2.5. Sample collection
The pediatrician or medical officer in each participating hospital collected 20 mL samples of first morning urine and 6 mL of whole blood in ethylenediaminetetraacetic acid (EDTA) tube from each patient.
2.6. Materials
We used Modified Lowry Protein Assay kit (Thermo Scientific, USA) for protein quantitation. Enzymes substrate, 4-methylumbelliferone-α-L-iduronide (MPS I), 4-methylumbelliferone-β-d-galactopyranide-6-sulphate (MPS IVA), 4-methylumbelliferone-β-d-galactopyranoside (MPS IVB) and 4-methylumbelliferone-β-d-glucuronide (MPS VII) were obtained from GlycosynthTM (Cheshire, UK); 4-methylumbelliferone-β-d-galactopyranoside 4-MU-α-Iduronate-2-sulphate (MPS II) and 4-Methylumbelliferyl 2-Sulfamino-2-deoxy-α-d-glucopyranoside sodium salt (MPS IIIA) from Toronto Research Chemicals (Ontario, Canada); 4-methylumbelliferone-α-D-N-Acetylglucosamide sodium salt (MPS IIIB) from Moscerdam (Oegstgeest, Netherlands) and ρ-nitrocatechol sulphate dipotassium salt (MPS VI) from Sigma (USA).
2.7. Quantitation and characterization of urinary GAGs
We performed the quantitative analysis of total GAGs using dimethylmethylene blue method and qualitative analysis using high-resolution electrophoresis (HRE) as described by Nor [13]. We interpreted the results based on the amount of excretion of total GAGs and pattern of the specific GAGs detected by HRE: MPS I and II (DS and HS), MPS III subtypes (HS), MPS IV subtypes (KS), MPS VI (DS) and MPS VII (CS, DS and HS) [18]. MPS IX cannot be identified by urinary GAG analysis.
2.8. Analysis of enzyme activity in leukocytes
Enzymes activity analysis was performed in plasma or leukocytes. We extracted the leukocytes from EDTA blood by differential centrifugation as described by van Diggelen [21]. Plasma and leukocytes pellet were kept frozen at −80 °C until enzyme assays. The resulting leukocyte pellet was added 500 μL of deionised water before sonicated in ice for two 5-second bursts at 5 micro/amplitude and then centrifuged. The supernatants were kept in ice before analysis. Modified Lowry method was used to determine protein concentration. We adopted enzyme assays methods from Lysosomal Laboratory of Willink Biochemical Genetics, St. Mary's Hospital, Manchester, UK with one modification which is performing the assays in microtiter plates instead of test tubes.
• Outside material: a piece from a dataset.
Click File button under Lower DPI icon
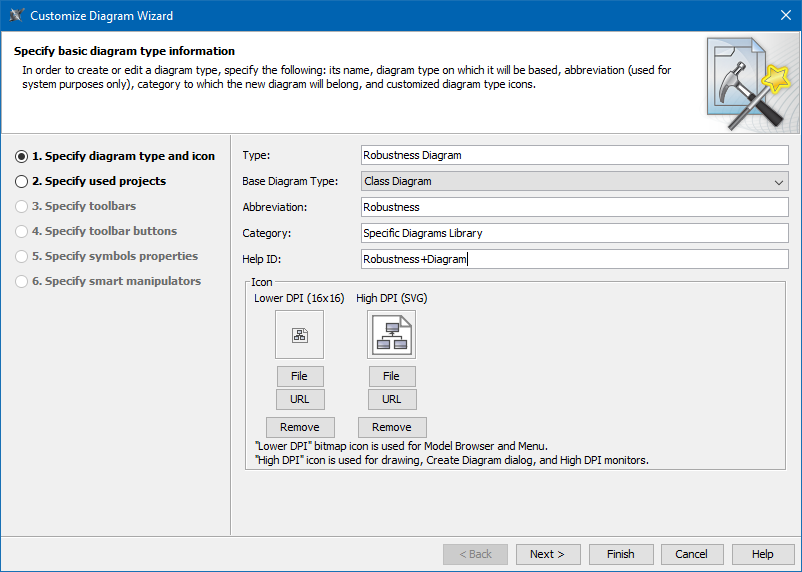 pos(299,376)
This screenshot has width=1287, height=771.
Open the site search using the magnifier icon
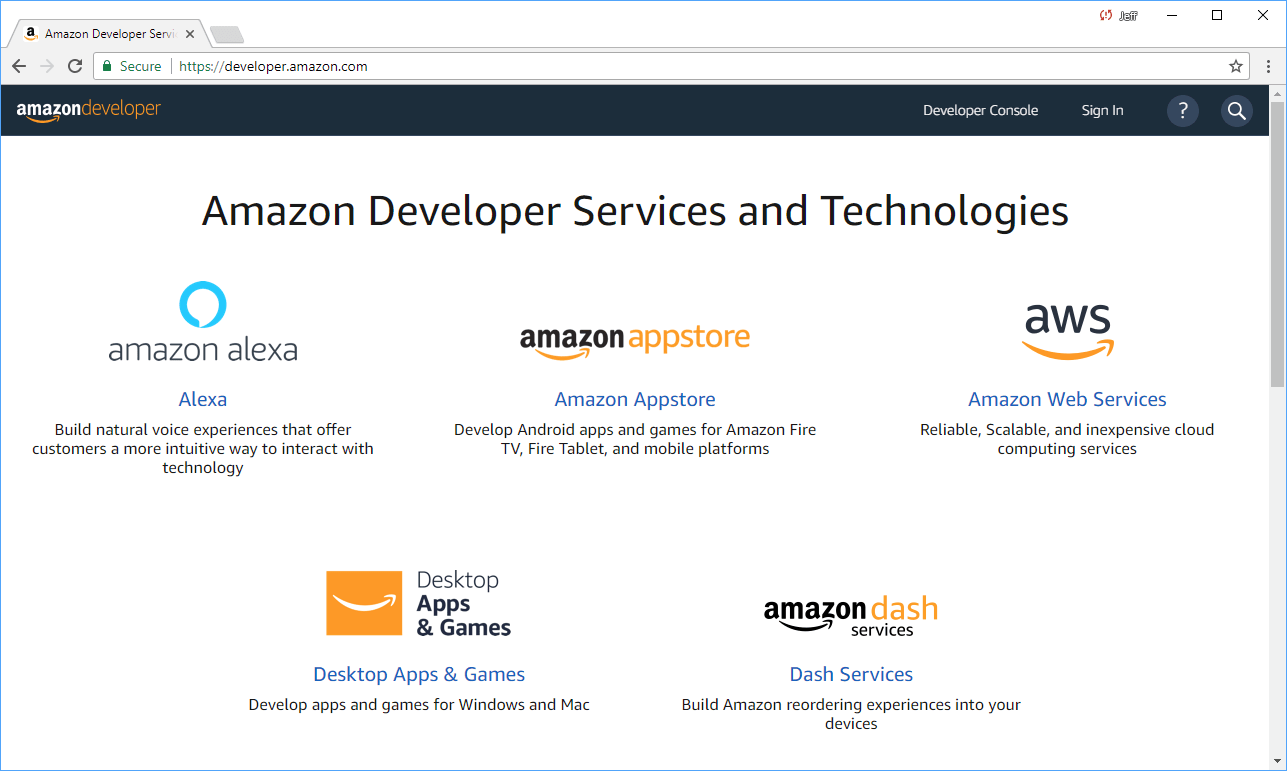click(x=1236, y=110)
We also used the method described by Hopwood [12] for the enzyme assays needed to identify MPS I, MPS II [22], MPS IIIA [24], MPS IIIB [25], MPS IVA [21], MPS IVB [6], MPS VI [2], and MPS VII [3]. We also measured total β-hexosaminidase [14], β-mannosidase [15] and α-mannosidase [18] in plasma to identify mucolipidoses if all enzyme levels were found normal.
We performed enzyme analysis based on the qualitative results of HRE. Specified volumes of sample (plasma or leukocytes) were mixed with specific buffer and specific artificial substrates were tagged to a fluorescence compound, depending on the enzyme being assayed. The mixtures were incubated at specified times and the reactions were terminated by adding stop buffer. The enzymes in the sample reacted with the artificial substrate and released the fluorescence compound. We measured this compound using Tecan (Switzerland) fluorometer. We prepared different concentrations of the fluorescence compound as standards, plotted the curves, and used it for calculation of product amount. Enzyme activities in plasma were calculated based on the amount of fluorescence compound (product) being released per mL per hour (nmol/mL/h). Enzyme activities in leukocytes were calculated based on the amount of product being released per mL per mg protein per hour and the unit was nmol/mL/mg protein/h.
2.9. Statistical analysis
We analysed the data using IBM SPSS Statistics version 14 (SPSS Inc., Chicago, IL, USA). Descriptive analysis was performed and the results were presented as mean ± standard deviation (SD). Testing for statistical significance (p < .05) of the relationship between diagnosis status and prominent symptoms was performed using Fisher Exact Test. We estimated the prevalence based on the number of high-risk patients over the total number samples obtained in this study and expressed in percentage. We calculated the relative frequency as the number of positive patients in MPS subtype over the total of positive cases and also expressed in percentage.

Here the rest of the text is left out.